Hot take: CI environments are just holding us back!

I have always been a huge fan of GitHub and GitHub Actions. They were always two tools that together just worked… Or at least they used to! Lately I have noticed that GitHub is extremely slow and feedback loops are becoming longer and harder to reproduce. Not that it was super fast before, but now it is painfully slow.

This last run was the final straw that made me investigate the matter deeply. More than eight minutes for a simple multi architecture build with very few steps! This cannot be right. It makes no sense at all.

Am I doing something wrong? Is GitHub Actions really that bad or am I just falling for the rumors? With that said, I decided to look into alternatives and completely rewrote the workflow.

The search for consistency and the secret management problem

I created a Taskfile with all the necessary tasks for the project: testing, building the image, everything. The goal? I want everything to run the exact same way regardless of the environment I am in. All tasks from start to finish must be able to run on my machine, in a CI environment, or on any contributor’s machine.

But for this to happen, I first had to solve another problem: secret management. This has actually been another huge frustration with GitHub and GitHub Actions. Since personal accounts cannot create secrets shared across all projects, I end up having to duplicate configurations across all repositories. And when it is time to rotate one of them, you just whistle and look the other way to avoid the hassle.

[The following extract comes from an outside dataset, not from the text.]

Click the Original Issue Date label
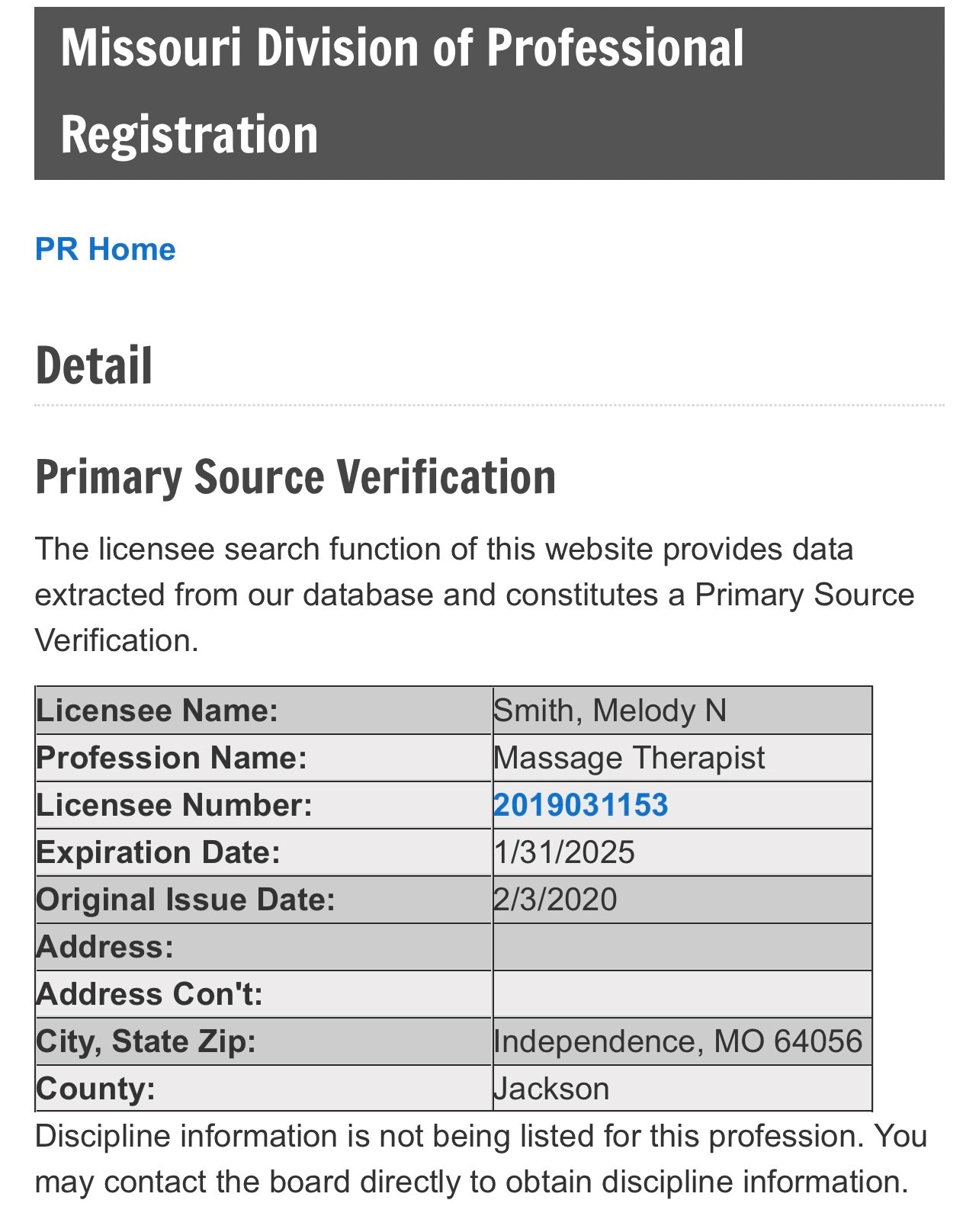Image resolution: width=979 pixels, height=1232 pixels. [186, 900]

I kept researching what to use and eventually settled on Infisical. It has a great web interface, supports OIDC and pretty much any authentication protocol. The command line tool (CLI) is easy to use, highly intuitive, works like a charm and can be hosted anywhere, or we can simply use their cloud solution.

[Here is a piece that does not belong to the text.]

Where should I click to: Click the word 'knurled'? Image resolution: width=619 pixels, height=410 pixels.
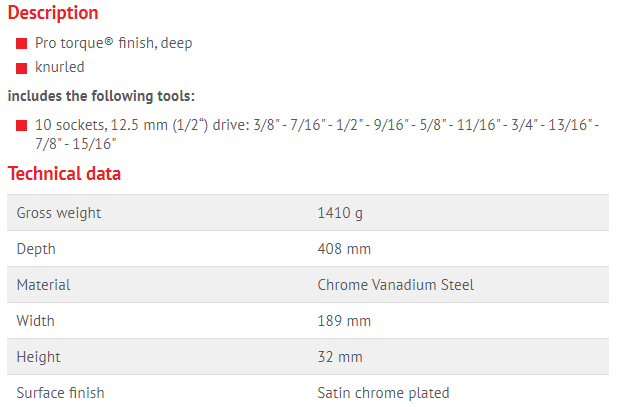tap(60, 67)
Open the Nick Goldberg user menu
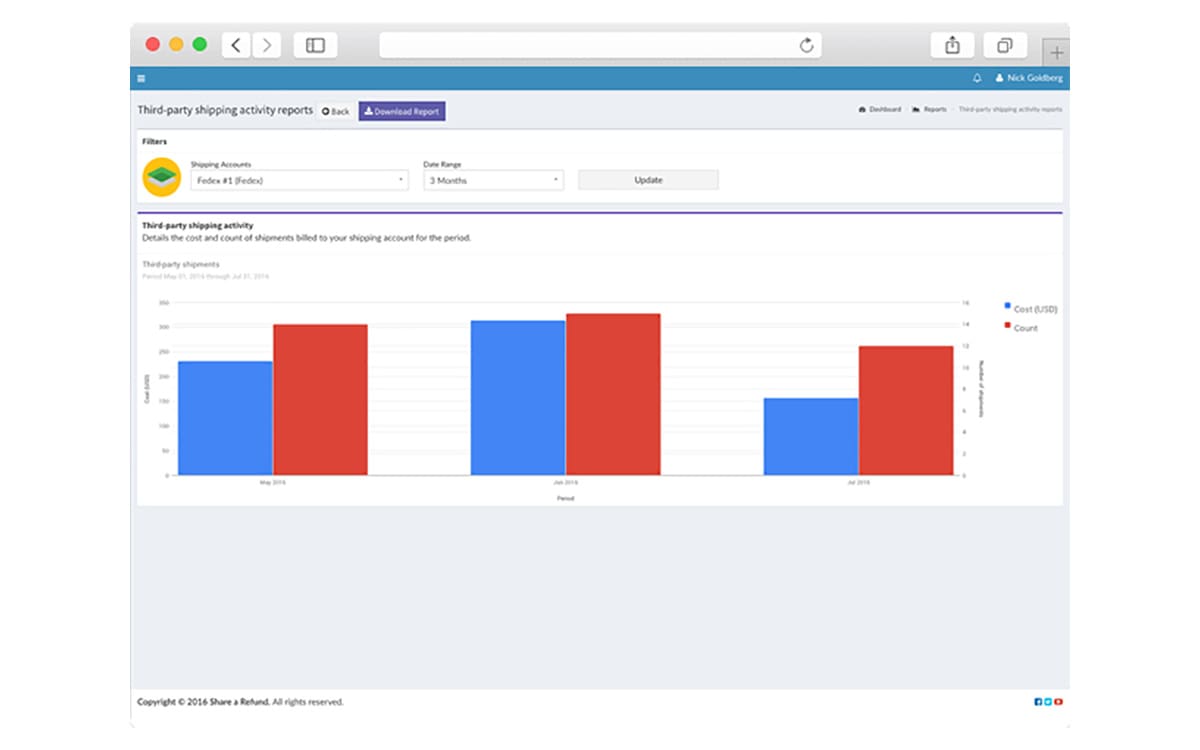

The reality check: GitHub Actions vs My machine

After rewriting the workflow, the results were stupidly revealing. It took GitHub Actions over 7 minutes to run a multi architecture build and under 1 minute on my machine!

I swear I tried to make things hard for my computer. I deleted all images to force rebuilding all layers, but still… GitHub Actions consistently took over 7 minutes and my machine consistently took under 1 minute.

We could assume GitHub Actions is putting free tier users on very limited machines and therefore it runs slower. Maybe. But I suspect GitHub Actions just became too bloated and GitHub is indeed going through a terrible period regarding their infrastructure.

Since I started this, I decided to clear my doubts. I had to understand if there is an actual problem with GitHub Actions or if I am the one doing something wrong. To do so, I decided to investigate how other platforms perform.

The ordeal of testing new CI platforms

First, I decided to test a relatively new kid on the block: Buildkite. I do not want to go into great detail here, but we did not click at all, to the point I gave up after an hour of trying. Either I am very dumb or it just completely fails the user experience test. I want to believe it is the latter!

Next up, I decided to try another one I had never seen before: Octopus. Well, it was not at all what I was looking for. It took me more time figuring out how to delete the account I created and, clearly, I must be very dumb, since I could not find where to do it and ended up having to email support. In their defense, they were very quick to handle it.

Already quite frustrated, it was time to try something more familiar: CircleCI. Once again, I stumbled upon a ton of problems related to Podman and Docker. The time I have allocated for this research is limited, and this reminded me exactly of the reason I got so annoyed with GitlabCI many years ago.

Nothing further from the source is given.